Subject: Re: Melting down your network [Subject changed]
To: Christos Zoulas <christos@zoulas.com>
From: Jonathan Stone <jonathan@dsg.stanford.edu>
List: tech-kern
Date: 03/28/2005 19:55:49
In message <20050329030448.2A39D2AC9F@beowulf.gw.com>,
Christos Zoulas writes:

>On Mar 28,  6:54pm, jonathan@dsg.stanford.edu (Jonathan Stone) wrote:


Christos,

Aside from you taking time to read the papers papers I referred to
(citations and URLs or for the final VJ paper, even pdfs on request),
so that we have a common reference frame for discussion, I am not sure
how to convey the requisite ackgorund in an email.  My prose is just
not up to the task. I find I need to draw, and point at, some pictures.

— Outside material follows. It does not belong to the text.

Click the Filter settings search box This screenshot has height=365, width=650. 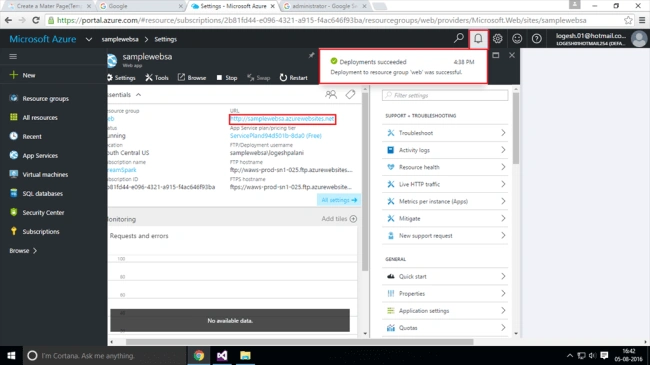click(445, 95)
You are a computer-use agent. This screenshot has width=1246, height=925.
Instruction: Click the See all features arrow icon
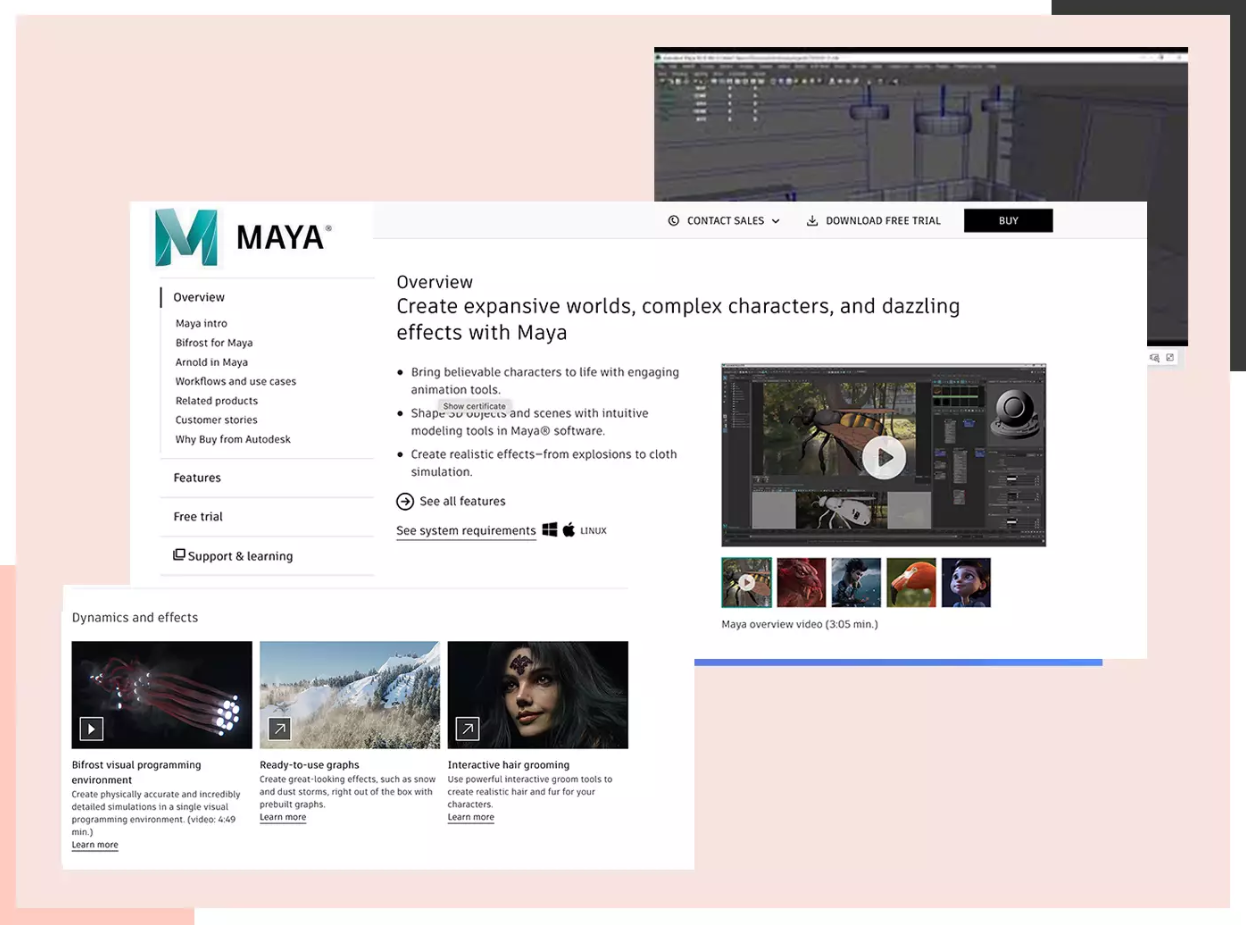coord(405,502)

Beleive it or not I am trying to be polite, and to not whack anyone
who doesn't need it; and to whack those who *do* need it, no harder
than necessary to get them to cease-and-desist from what (in the
networking community) are widely seen as pernicious practices.

But here goes...



>-- Subject: Re: Melting down your network [Subject changed]


>| Bill,
>| 
>| No, that's incorrect; I suspect you don't understand the issue
>| (or don't see it the way a networking expert will see it).
>| Here is the key point again:
>| 
>| An ill-behaved app can *always* attempt to overflow a queue. The queue
>| under discussion here as a potential victim of overflow attaks is the
>| per-interface if_snd queue.
>| 
>| Thus, the question under discussion is: what should we do under
>| sustained overload (or attempts to sustain overload) of the if_snd
>| queue?  Specifically, when an app using UDP (or other unreliable
>| datagram protocols) uses non-blocking I/O to persistently overflow the
>| if_snd queue?
>| 
>| The most correct anwser is: we should drop packets.
>
>You are not dropping packets. You are returning ENOBUFS to the application,
>and you are giving it a chance to retry.

Sorry? Now I'm not understanding you.  If we return ENOBUFS in this
scenario, isn't it because the packet would exceed some interface's
ifp->if_snd.ifq_maxlen, and the packet has therefore just been
dropped? ... hmm, UTSL ...

It sure Looks to me like it is. My tree is a week or so old, and it
shows a somewhat untidy mix of IFQ_ENQUEUE and the pre-ALTQ inlined
versions, which are, as far as I can see, now subsumbed by
IFQ_ENQUEUE() even for the non-ATLQ case. But thats a minor hygiene
issue.  Has something changed drastically here in the last week or two?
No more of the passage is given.